You have a unique position within Linux: through a decade of hard and 
excellent work you have built a quasi-monopoly to all things networking 
commits: if you say about something that it should go into networking it 
will, if you say that it should stay out, it wont go in.

So it is fundamentally _you_ who determines the feature/fix ratio in the 
networking code, and it is _you_ who determines the amount of bugs users 
have to find! There's no real competition for your position - it would 
take years for anyone to replace you. (and it would be a shame and a 
loss - you do your job so well)

No doubt about it: bisection is very nice, it's one of the best things 
that happened to Linux debuggability in the past 2 years, i use it 
heavily myself, but please do _not_ require it from testers and users. 
They dont have nice 32-way Niagara's to build a kernel in 1 minute.
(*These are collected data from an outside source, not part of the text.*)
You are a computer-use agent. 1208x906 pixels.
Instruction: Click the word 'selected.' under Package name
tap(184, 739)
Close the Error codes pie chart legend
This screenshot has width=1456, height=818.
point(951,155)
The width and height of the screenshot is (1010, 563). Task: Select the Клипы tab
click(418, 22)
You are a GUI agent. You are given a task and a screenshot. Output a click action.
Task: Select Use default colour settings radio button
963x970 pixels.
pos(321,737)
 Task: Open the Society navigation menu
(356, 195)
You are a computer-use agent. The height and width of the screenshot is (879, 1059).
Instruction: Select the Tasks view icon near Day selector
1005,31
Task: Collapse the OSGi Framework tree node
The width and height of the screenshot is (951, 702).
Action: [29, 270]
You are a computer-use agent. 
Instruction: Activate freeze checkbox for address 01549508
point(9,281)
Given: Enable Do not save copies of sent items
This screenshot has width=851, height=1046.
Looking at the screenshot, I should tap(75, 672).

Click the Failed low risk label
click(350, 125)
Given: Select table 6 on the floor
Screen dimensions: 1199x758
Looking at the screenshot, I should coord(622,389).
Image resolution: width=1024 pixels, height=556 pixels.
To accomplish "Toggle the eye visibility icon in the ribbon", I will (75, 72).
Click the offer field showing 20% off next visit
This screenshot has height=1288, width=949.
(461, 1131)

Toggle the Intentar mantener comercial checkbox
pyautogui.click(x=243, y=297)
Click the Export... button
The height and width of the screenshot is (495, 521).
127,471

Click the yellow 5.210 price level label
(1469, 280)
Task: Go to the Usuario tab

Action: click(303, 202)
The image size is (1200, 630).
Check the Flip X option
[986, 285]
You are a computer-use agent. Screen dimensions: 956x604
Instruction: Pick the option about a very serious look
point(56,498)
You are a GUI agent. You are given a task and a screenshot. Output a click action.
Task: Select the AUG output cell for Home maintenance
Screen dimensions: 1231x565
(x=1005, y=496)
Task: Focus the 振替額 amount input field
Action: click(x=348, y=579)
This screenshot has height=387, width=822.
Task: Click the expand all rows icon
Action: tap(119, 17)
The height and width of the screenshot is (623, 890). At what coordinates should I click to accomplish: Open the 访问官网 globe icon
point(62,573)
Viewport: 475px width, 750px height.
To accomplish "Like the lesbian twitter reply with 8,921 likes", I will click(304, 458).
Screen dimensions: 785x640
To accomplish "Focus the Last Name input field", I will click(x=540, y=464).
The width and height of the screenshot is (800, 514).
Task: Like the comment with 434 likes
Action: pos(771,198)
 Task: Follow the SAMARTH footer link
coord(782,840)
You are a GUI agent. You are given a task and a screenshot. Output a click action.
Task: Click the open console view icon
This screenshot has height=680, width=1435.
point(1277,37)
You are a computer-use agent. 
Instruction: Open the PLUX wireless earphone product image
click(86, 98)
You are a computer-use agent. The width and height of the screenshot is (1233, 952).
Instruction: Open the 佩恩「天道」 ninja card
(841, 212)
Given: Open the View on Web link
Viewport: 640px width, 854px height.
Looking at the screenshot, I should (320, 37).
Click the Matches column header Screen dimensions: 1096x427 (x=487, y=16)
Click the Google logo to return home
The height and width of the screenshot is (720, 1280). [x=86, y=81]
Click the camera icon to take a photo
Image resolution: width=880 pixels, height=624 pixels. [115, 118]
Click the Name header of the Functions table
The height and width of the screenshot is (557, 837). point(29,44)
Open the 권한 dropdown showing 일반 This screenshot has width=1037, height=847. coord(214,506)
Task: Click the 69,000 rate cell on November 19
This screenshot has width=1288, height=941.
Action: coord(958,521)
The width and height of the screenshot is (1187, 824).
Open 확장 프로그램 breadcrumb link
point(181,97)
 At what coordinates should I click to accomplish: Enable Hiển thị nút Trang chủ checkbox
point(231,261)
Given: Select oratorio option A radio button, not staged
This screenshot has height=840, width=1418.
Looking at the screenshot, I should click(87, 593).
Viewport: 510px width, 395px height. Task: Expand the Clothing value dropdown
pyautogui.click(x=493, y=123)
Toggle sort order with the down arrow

They 
dont have nice virtualization to do easy bisection. Take bisection as an 
additional gift/tool but dont make it a semi-required aspect of your 
subsystem. Pretty please.

And _PLEASE_ realize that the networking bug-count has been created 
primarily by _you_, because it is you who throttles the amount of new 
code in new kernel releases. If you cannot cope with the resulting 
bug-count via your network of users - it might be perhaps because you 
let too much new stuff in to begin with?